Потесненные зрители разнесли бы карету, если бы герцогский герб на ее дверцах не устрашил их, хотя этой публике мало что внушало трепет. Вскоре давка стала так велика, что карете пришлось остановиться посреди площади, и, глядя издалека, можно было подумать, будто застывший на козлах кучер сидит на людских головах. Чтобы пробить себе дорогу сквозь толпу, надо было передавить слишком много черни, а эта чернь здесь, на Гревской площади, чувствовала себя как дома и вряд ли стерпела бы такое обхождение.
— Эти проходимцы, верно, дожидаются какой-то казни и не очистят дороги до тех пор, пока приговоренный не будет отправлен на тот свет, — пояснил молодой, великолепно одетый красавец сидевшему в карете с ним рядом тоже весьма привлекательному на вид молодому человеку, но одетому более скромно. — Черт бы побрал болвана, который надумал быть колесованным как раз в то время, когда мы проезжаем по Гревской площади! Не мог он, что ли, подождать до завтра?!
— Поверьте, он ничего бы не имел против, — отвечал его спутник, — тем более что и обстоятельство это для него еще досаднее, чем для нас.
— Нам ничего не остается, дорогой мой Сигоньяк, как повернуть голову в другую сторону, если зрелище покажется нам уж очень тягостным; впрочем, нелегко отвернуться, когда рядом происходит что-то страшное, чему примером святой Августин: как ни твердо он решил держать глаза закрытыми в цирке, а все-таки открыл их, услышав вопль толпы.
— Так или иначе, ждать нам недолго, — сказал Сигоньяк. — Взгляните, Валломбрез, толпа раздалась перед телегой с осужденным.

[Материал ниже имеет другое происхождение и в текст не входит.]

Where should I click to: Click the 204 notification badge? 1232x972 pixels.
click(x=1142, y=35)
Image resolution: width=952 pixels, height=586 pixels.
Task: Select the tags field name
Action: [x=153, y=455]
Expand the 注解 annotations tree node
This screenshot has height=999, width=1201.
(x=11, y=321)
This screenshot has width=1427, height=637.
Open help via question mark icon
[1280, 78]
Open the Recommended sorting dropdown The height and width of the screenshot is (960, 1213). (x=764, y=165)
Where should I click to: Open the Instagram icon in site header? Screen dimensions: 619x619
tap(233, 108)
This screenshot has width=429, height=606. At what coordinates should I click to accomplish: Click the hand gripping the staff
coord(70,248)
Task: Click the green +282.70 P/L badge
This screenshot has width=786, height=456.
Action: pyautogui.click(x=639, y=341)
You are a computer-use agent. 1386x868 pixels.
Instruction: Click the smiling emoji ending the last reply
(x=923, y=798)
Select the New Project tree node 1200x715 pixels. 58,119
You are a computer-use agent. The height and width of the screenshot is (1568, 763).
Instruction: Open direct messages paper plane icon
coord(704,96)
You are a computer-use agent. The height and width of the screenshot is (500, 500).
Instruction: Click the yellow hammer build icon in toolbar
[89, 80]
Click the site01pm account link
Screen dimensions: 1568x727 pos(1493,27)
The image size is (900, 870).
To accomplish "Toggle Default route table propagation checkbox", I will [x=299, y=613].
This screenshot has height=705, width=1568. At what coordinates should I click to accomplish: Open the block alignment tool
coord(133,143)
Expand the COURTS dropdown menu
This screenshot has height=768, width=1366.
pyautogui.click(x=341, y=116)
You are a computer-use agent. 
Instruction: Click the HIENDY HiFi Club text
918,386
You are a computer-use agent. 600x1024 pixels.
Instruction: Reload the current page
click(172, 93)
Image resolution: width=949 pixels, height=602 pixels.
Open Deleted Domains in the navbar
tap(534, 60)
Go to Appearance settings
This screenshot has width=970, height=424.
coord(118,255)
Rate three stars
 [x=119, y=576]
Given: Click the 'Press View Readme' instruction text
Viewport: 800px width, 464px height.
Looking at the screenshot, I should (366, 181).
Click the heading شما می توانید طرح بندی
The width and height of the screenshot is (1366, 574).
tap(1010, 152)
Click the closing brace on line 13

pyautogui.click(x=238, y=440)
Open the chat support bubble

И правда, телега, запряженная клячей, которой давно было место на Монфоконе, окруженная конной стражей, дребезжа железом, продвигалась к эшафоту между рядами зевак. На доске, положенной поперек телеги, сидел Агостен возле седобородого капуцина, который держал у его губ медное распятие, отполированное поцелуями здоровых людей в предсмертной агонии. Голова бандита была повязана платком, концы которого свисали с затылка. Рубаха грубого холста и выношенные саржевые штаны составляли все его одеяние. Столь скудный наряд полагается для эшафота. Палач воспользовался своим правом и завладел имуществом осужденного, решив, что ему для смерти достаточно и этих отрепьев. С виду казалось, будто Агостена ничто не держит, но на самом деле он был опутан целой системой бечевок, конец которых находился в руках у палача, сидевшего за спиной мученика, дабы тот не видел его. Подручный палача, пристроясь боком на оглобле, держал поводья и нахлестывал клячу.
— Что я вижу! — воскликнул Сигоньяк. — Ведь это тот самый бандит, который напал на меня посреди дороги во главе отряда соломенных пугал. Помните, я рассказывал вам эту историю, когда мы проезжали мимо того места, где она приключилась.
— Как же, помню, — подтвердил Валломбрез. — Я еще посмеялся от души. Но, как видно, молодчик с тех пор занялся более серьезными делами. Его сгубило честолюбие; однако держится он неплохо.